Mr. Sha emphasized that the document must reflect the importance of the role
of non-governmental organizations and private enterprises in achieving
sustainable development, as well as the importance of transferring
technology and providing capacity building for developing countries so they
can shift towards a green economy.

“Governments bear responsibility, but they cannot do it alone,” Mr. Sha
said.

The previous round of Rio+20 preparatory talks – focussed on the gathering’s
outcome document – ended in New York in early June, with agreement reached
on more than 20 per cent of the document, with many additional paragraphs
close to agreement.

Secretary-General Ban Ki-moon has said that there is still much work ahead,
but foundations are in place for agreement on the remainder of the
negotiating text that is expected to become the outcome of the conference.
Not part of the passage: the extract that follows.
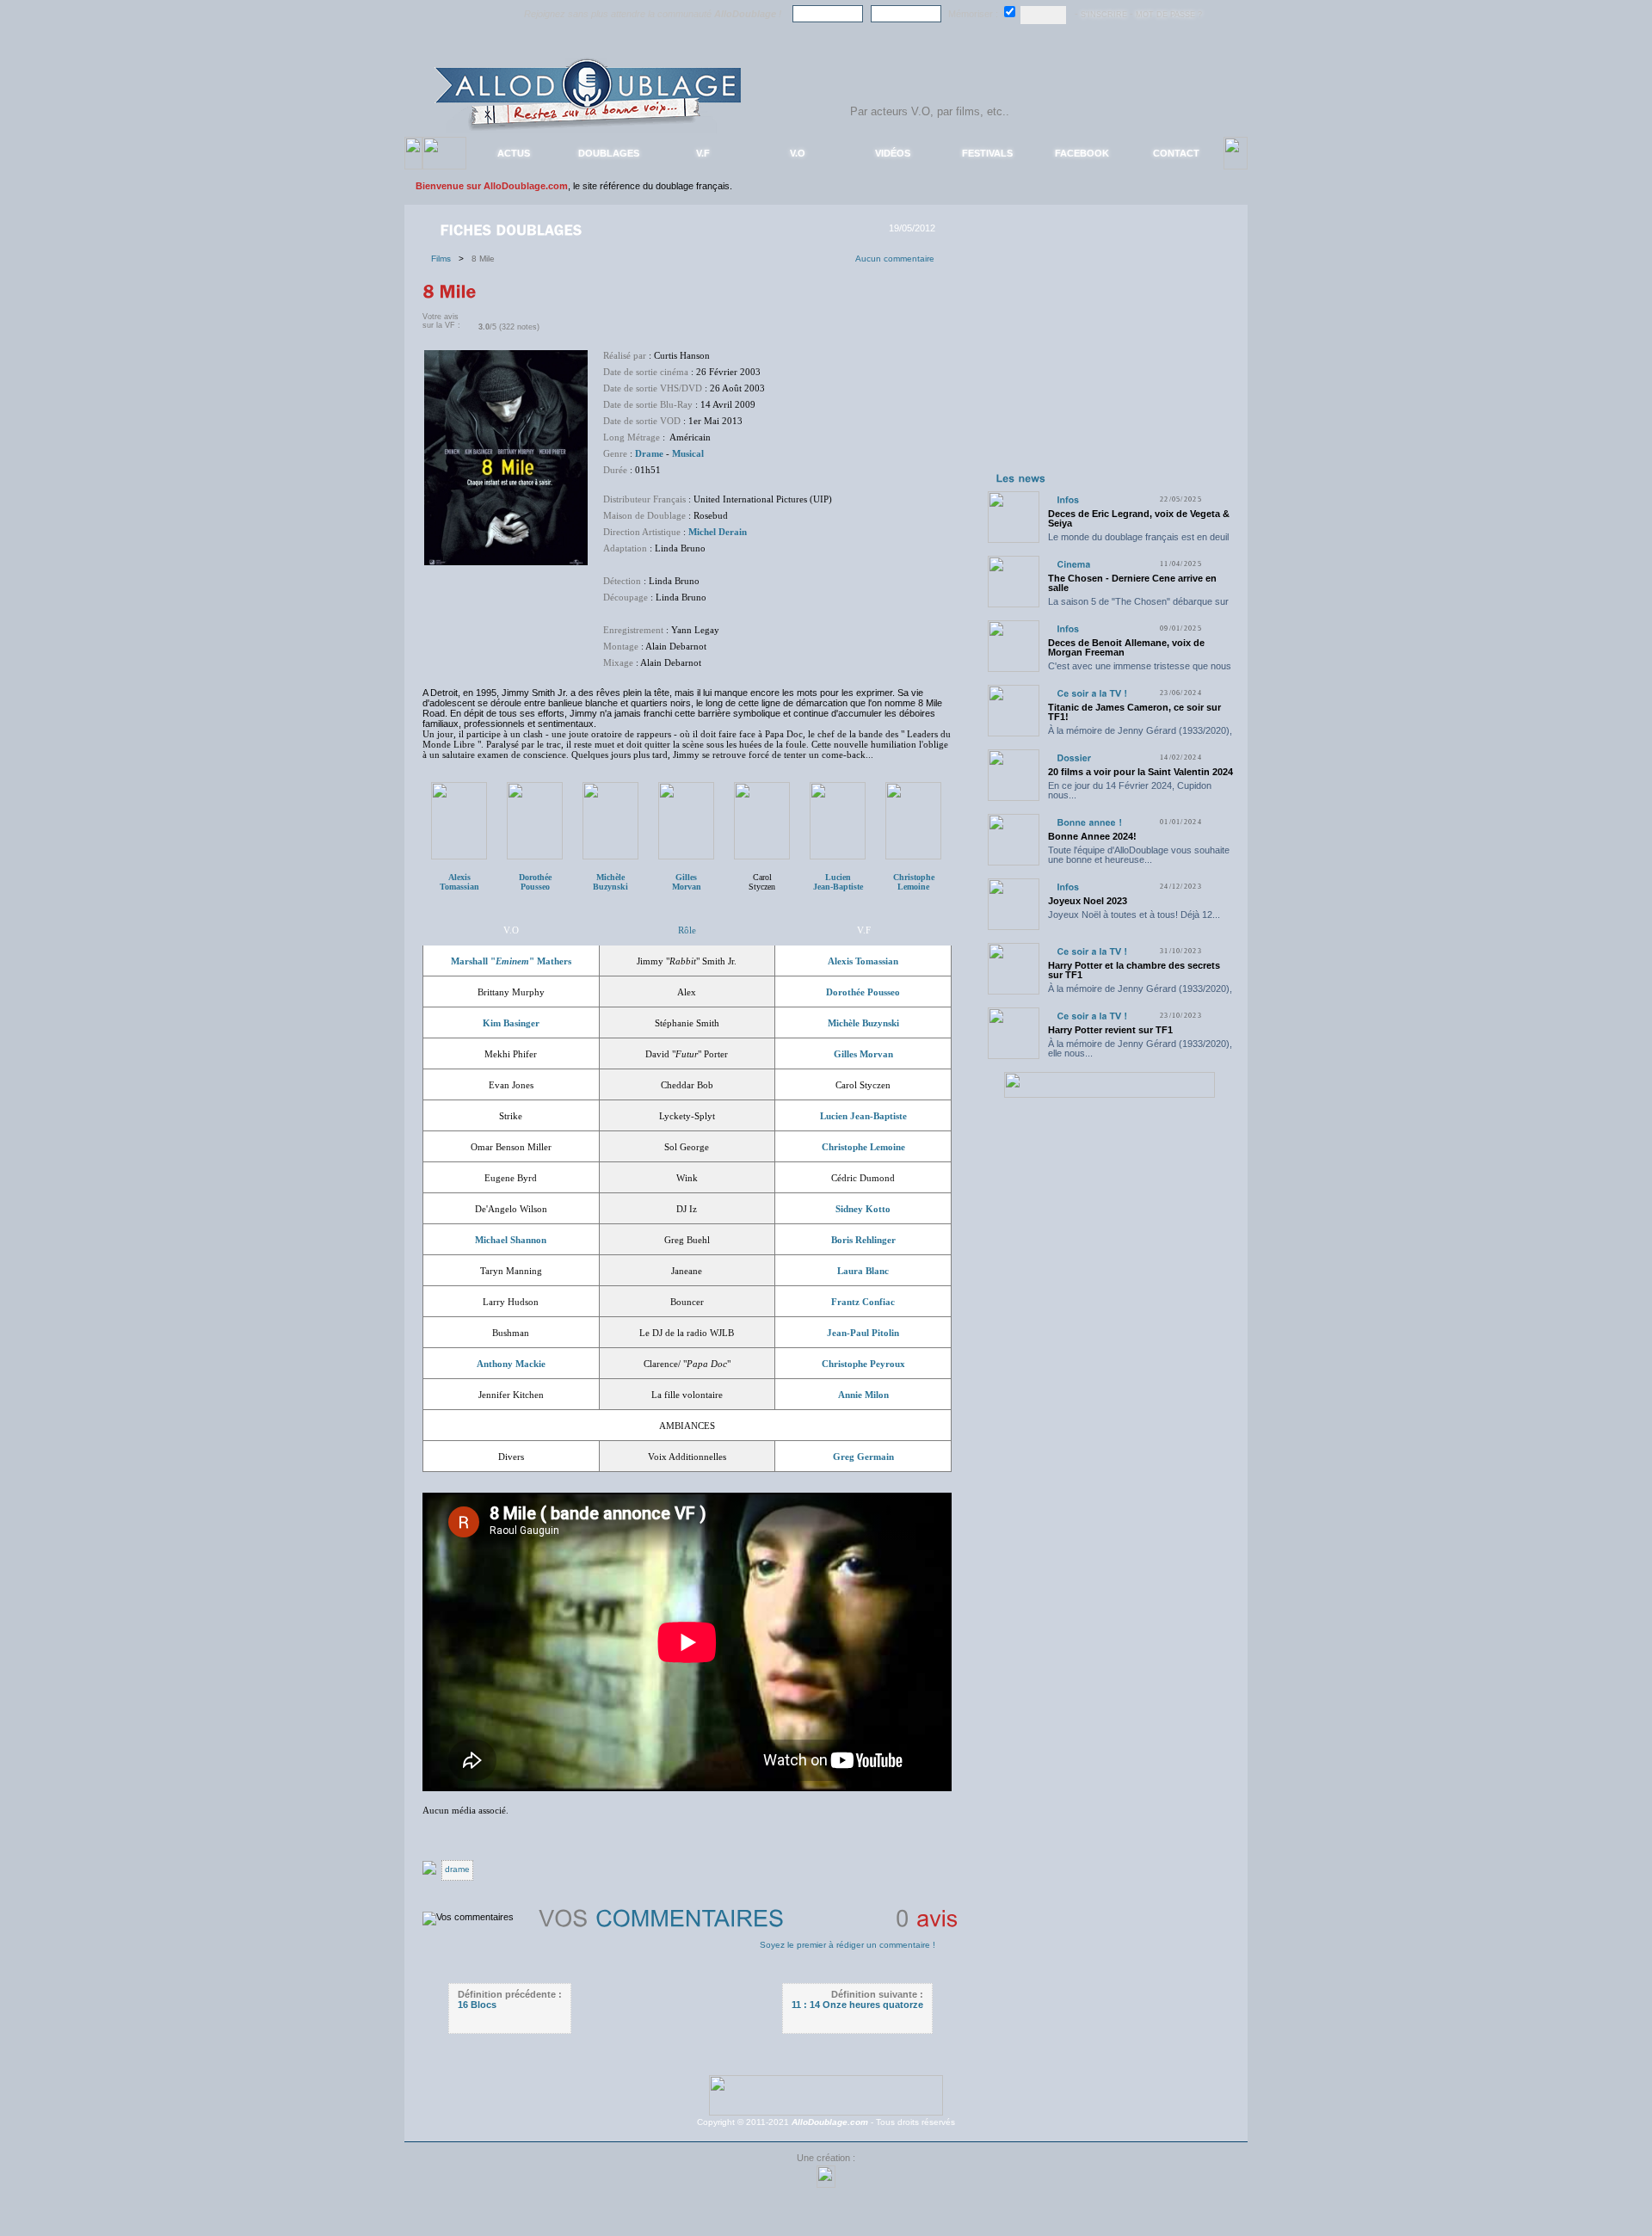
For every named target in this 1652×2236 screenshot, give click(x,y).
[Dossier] (1074, 757)
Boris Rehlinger (863, 1240)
“I expect the negotiators to accomplish this in the days before ministers
and world leaders arrive in Rio. Leaders will then act to resolve all
outstanding issues,” he said in a press conference last week. “Their job is
to achieve renewed political commitment for sustainable development. We
aspire to nothing less than a global movement for generational change.”

Rio+20 follows on from the Earth Summit in 1992, also held in Rio de
Janeiro, during which countries adopted Agenda 21 – a blueprint to rethink
economic growth, advance social equity and ensure environmental protection.